» DATASET RECORDS:
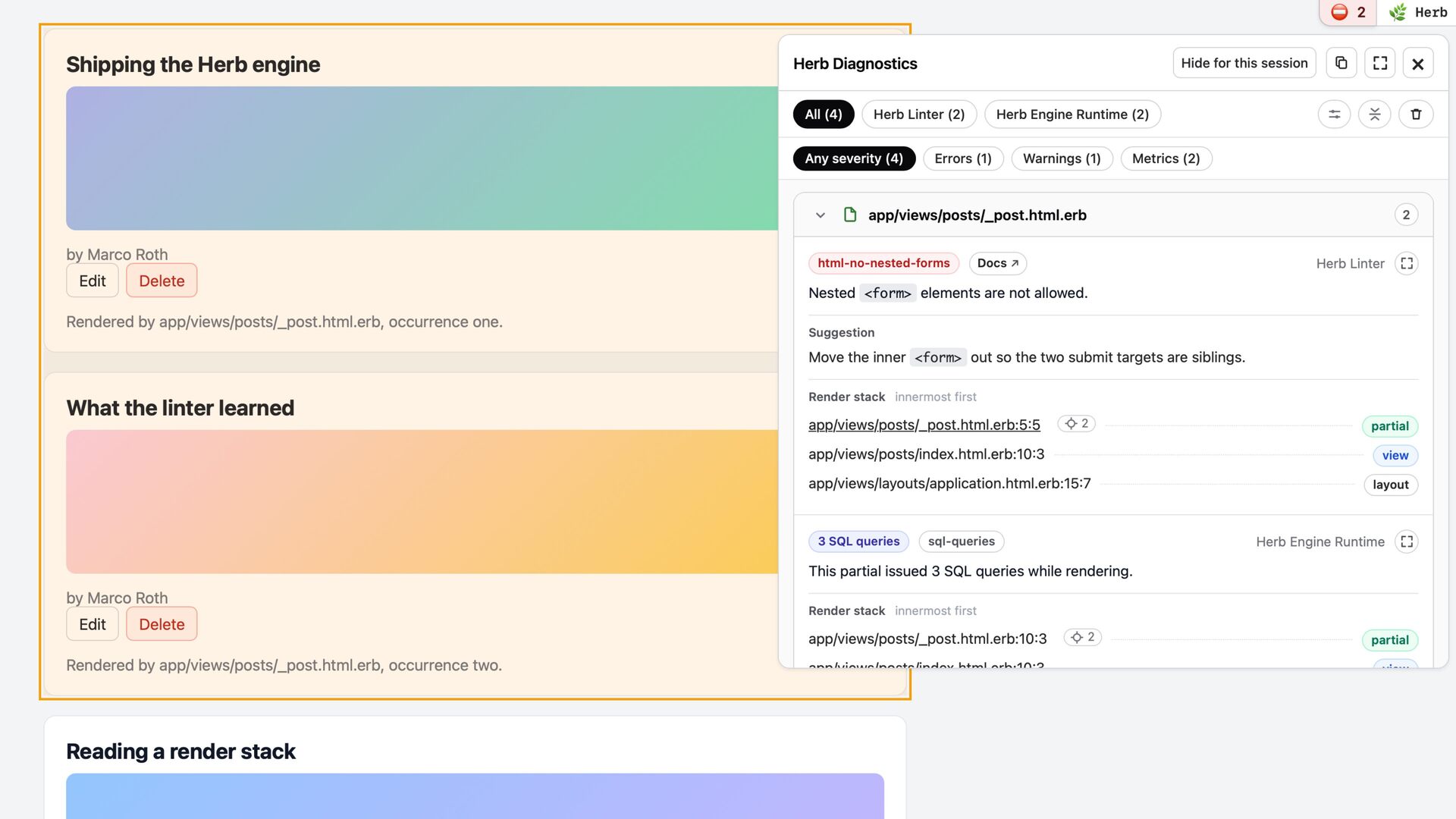Viewport: 1456px width, 819px height.
Task: Click the pink-orange gradient post image
Action: 422,501
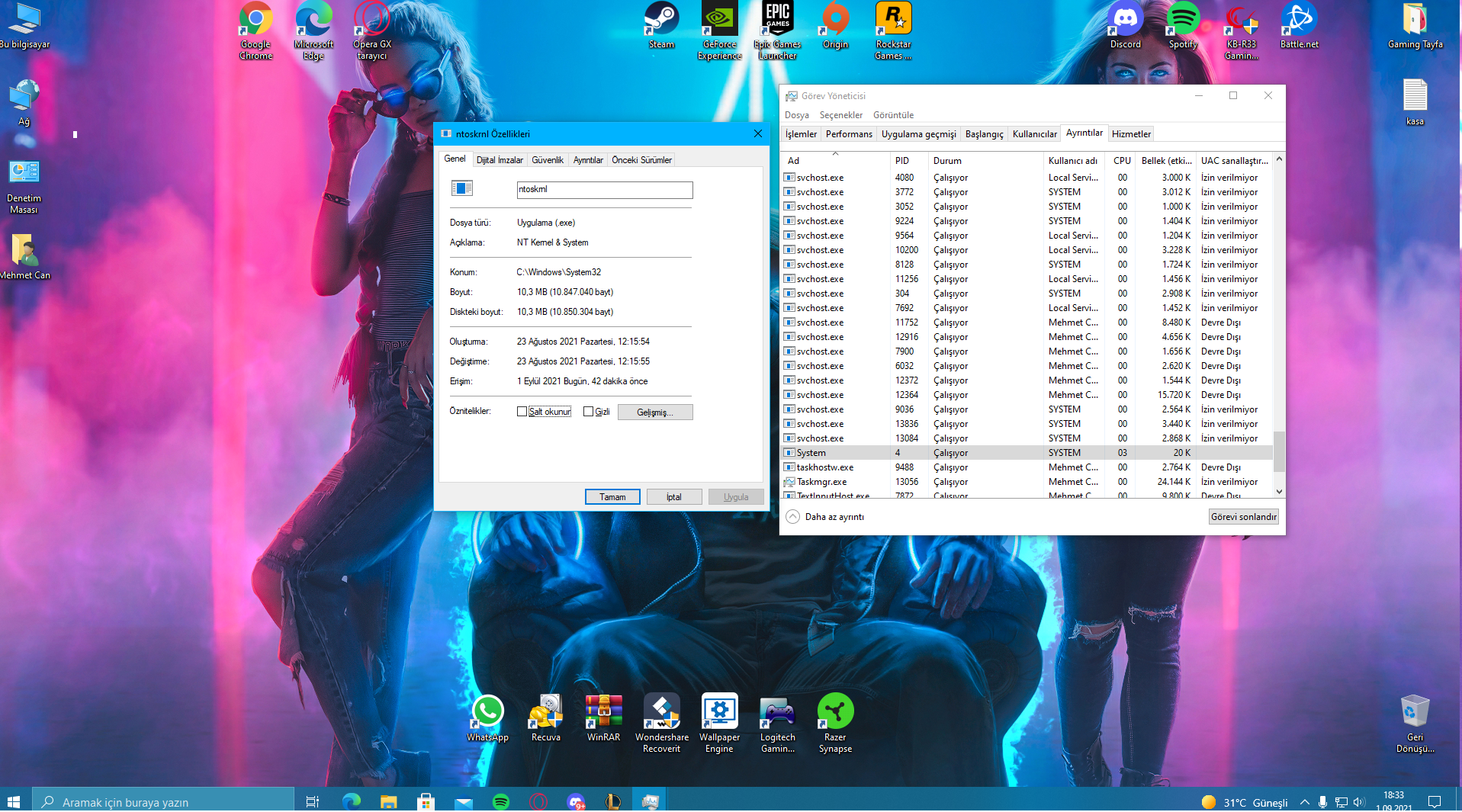The width and height of the screenshot is (1462, 812).
Task: Switch to the Performans tab
Action: 848,134
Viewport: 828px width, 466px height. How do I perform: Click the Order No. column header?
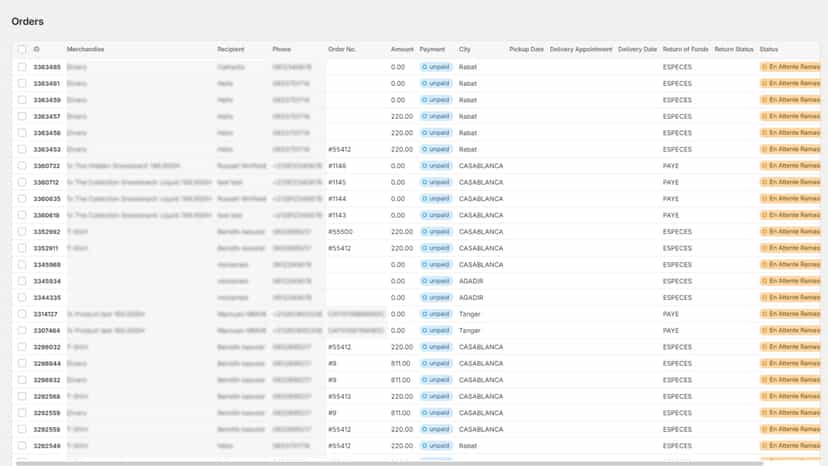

» WRITTEN EXERCISE: Report how many lines in the material contain the string "Click", matching case exactly. Give only the number.

» WORKED SOLUTION: 2